[Stored records]
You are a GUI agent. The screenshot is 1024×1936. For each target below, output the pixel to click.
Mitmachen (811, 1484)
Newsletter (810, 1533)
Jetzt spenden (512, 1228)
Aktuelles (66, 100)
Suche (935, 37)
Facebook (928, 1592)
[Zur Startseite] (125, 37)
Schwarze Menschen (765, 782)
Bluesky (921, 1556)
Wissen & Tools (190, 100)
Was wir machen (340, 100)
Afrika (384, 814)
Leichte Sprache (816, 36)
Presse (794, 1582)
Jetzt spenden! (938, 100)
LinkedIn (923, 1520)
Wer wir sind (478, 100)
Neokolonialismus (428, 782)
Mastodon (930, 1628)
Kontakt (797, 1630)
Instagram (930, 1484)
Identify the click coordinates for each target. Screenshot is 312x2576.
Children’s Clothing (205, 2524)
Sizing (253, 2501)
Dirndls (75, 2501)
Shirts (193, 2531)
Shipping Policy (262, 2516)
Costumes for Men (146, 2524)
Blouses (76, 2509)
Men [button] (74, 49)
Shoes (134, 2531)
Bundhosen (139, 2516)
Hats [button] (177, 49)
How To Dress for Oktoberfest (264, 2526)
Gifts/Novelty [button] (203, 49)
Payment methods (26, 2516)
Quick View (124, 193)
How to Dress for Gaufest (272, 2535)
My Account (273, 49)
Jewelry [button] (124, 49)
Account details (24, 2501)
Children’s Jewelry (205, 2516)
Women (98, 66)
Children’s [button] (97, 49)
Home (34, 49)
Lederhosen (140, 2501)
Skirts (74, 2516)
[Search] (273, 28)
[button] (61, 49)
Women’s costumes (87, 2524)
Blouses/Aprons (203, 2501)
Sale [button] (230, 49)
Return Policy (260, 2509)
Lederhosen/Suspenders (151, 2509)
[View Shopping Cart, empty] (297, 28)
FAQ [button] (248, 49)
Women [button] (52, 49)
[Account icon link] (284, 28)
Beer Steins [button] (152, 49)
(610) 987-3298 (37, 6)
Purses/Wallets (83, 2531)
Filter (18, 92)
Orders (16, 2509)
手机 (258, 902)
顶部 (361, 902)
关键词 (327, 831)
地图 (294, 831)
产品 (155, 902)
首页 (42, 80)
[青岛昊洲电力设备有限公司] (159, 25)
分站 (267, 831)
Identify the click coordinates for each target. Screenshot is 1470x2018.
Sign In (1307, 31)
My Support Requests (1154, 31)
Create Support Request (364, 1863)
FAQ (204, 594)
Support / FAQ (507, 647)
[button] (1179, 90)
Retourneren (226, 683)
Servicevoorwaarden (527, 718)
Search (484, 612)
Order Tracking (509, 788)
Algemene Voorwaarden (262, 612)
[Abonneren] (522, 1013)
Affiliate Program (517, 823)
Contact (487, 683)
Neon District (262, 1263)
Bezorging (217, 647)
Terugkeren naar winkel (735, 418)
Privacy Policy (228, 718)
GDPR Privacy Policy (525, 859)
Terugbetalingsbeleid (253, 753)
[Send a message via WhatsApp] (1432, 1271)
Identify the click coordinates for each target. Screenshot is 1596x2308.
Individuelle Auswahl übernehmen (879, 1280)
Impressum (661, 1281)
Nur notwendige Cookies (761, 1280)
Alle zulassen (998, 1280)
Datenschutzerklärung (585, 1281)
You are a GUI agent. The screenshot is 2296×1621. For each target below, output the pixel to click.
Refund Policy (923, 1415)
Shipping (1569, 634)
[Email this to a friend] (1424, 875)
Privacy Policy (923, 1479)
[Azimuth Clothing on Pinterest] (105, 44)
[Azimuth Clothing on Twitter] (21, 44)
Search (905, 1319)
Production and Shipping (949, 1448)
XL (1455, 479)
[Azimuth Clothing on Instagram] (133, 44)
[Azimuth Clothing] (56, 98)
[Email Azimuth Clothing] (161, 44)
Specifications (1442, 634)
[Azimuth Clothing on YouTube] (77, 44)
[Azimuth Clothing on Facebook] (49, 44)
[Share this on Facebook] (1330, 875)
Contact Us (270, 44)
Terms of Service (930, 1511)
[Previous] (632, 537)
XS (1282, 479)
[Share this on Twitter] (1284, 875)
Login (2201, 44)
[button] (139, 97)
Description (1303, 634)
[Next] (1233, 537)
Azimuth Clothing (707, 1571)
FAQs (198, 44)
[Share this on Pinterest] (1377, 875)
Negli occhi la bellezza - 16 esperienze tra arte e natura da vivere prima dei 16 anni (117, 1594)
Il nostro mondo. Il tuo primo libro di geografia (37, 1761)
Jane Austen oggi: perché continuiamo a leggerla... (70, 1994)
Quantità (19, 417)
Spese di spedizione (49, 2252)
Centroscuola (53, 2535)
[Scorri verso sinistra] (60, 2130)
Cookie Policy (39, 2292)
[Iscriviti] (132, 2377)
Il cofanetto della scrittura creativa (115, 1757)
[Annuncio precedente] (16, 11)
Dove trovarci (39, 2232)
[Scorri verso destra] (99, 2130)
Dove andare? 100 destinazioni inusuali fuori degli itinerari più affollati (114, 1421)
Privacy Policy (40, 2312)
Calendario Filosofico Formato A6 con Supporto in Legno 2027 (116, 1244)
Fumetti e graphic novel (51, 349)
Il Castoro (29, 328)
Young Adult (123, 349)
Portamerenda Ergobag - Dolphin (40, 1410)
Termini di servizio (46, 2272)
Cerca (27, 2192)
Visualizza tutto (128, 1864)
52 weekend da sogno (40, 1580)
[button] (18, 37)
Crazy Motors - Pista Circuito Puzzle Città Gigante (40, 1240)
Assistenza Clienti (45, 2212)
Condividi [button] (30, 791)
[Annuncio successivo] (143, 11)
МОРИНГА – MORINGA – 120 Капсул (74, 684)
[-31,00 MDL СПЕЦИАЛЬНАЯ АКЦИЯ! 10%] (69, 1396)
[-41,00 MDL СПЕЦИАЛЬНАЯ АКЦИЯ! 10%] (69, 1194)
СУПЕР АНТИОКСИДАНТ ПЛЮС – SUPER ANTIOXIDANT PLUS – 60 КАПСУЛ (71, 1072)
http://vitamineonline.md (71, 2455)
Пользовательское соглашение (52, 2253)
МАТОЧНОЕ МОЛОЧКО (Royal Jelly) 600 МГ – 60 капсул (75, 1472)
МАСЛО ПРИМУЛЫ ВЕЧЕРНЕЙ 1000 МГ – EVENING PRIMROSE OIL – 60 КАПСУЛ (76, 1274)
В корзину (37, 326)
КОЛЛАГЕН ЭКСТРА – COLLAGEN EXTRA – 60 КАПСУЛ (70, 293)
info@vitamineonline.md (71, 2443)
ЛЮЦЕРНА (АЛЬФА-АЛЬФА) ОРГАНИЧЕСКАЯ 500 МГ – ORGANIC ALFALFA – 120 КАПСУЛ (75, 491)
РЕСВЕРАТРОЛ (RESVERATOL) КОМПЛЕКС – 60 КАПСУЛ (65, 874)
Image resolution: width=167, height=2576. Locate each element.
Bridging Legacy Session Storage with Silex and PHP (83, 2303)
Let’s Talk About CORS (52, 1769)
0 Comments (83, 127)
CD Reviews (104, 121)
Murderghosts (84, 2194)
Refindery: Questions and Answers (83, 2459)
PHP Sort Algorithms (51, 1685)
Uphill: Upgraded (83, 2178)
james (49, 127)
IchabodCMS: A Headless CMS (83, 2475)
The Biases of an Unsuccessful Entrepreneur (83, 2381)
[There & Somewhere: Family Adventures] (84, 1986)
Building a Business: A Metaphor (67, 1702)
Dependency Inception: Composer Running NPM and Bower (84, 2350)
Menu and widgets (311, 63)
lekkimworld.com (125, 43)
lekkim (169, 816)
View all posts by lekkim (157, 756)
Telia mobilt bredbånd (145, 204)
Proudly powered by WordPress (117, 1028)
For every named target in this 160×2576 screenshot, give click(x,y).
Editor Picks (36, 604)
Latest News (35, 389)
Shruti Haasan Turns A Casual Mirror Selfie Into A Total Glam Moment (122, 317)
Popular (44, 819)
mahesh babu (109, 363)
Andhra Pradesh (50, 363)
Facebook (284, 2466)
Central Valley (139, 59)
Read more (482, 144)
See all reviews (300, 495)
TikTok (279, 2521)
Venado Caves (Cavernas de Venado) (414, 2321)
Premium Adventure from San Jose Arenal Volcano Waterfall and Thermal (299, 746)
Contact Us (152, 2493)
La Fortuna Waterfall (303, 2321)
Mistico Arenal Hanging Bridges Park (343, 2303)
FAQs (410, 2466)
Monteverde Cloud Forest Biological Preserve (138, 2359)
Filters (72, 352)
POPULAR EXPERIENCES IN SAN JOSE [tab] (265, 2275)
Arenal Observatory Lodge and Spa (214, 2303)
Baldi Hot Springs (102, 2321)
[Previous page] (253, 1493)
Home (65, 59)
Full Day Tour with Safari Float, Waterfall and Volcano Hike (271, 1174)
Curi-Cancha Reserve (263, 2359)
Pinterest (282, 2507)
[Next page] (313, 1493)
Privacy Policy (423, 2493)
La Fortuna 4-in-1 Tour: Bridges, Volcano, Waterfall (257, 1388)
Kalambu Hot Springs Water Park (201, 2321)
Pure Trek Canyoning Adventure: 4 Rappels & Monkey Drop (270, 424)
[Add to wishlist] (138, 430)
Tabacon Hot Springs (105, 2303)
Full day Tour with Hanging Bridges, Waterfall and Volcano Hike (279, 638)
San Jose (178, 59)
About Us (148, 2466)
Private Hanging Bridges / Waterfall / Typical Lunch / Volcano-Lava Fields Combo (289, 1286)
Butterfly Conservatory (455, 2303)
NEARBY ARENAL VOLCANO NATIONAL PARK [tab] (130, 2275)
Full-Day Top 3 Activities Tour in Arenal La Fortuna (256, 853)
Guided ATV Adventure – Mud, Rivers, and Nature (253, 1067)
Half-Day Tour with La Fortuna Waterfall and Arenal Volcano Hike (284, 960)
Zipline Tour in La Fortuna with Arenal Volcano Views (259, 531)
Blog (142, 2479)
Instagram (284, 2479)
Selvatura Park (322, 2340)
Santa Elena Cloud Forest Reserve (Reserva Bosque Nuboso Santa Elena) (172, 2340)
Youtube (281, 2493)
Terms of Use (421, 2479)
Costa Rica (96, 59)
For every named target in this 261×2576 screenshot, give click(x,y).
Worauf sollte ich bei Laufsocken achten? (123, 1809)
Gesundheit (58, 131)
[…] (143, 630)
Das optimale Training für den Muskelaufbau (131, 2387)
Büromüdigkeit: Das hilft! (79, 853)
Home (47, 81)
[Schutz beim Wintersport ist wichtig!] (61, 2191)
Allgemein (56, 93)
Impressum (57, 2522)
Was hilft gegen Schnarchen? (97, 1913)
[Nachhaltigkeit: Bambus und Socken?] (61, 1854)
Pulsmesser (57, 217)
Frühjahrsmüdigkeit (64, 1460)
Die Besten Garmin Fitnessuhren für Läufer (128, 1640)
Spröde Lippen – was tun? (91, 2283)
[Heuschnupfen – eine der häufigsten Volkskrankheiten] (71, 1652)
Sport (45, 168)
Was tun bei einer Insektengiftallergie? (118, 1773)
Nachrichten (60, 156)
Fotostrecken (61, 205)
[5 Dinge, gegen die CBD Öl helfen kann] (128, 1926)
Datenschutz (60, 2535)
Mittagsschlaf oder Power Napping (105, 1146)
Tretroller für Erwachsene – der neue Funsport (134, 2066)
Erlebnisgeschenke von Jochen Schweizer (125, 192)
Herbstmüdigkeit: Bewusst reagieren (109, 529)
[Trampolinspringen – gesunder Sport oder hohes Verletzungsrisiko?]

Task details –
For each line above that includes "Fortuna", make a copy.

Reply to the task –
La Fortuna Waterfall (303, 2321)
La Fortuna 4-in-1 Tour: Bridges, Volcano, Waterfall (257, 1388)
Full-Day Top 3 Activities Tour in Arenal La Fortuna (256, 853)
Half-Day Tour with La Fortuna Waterfall and Arenal Volcano Hike (284, 960)
Zipline Tour in La Fortuna with Arenal Volcano Views (259, 531)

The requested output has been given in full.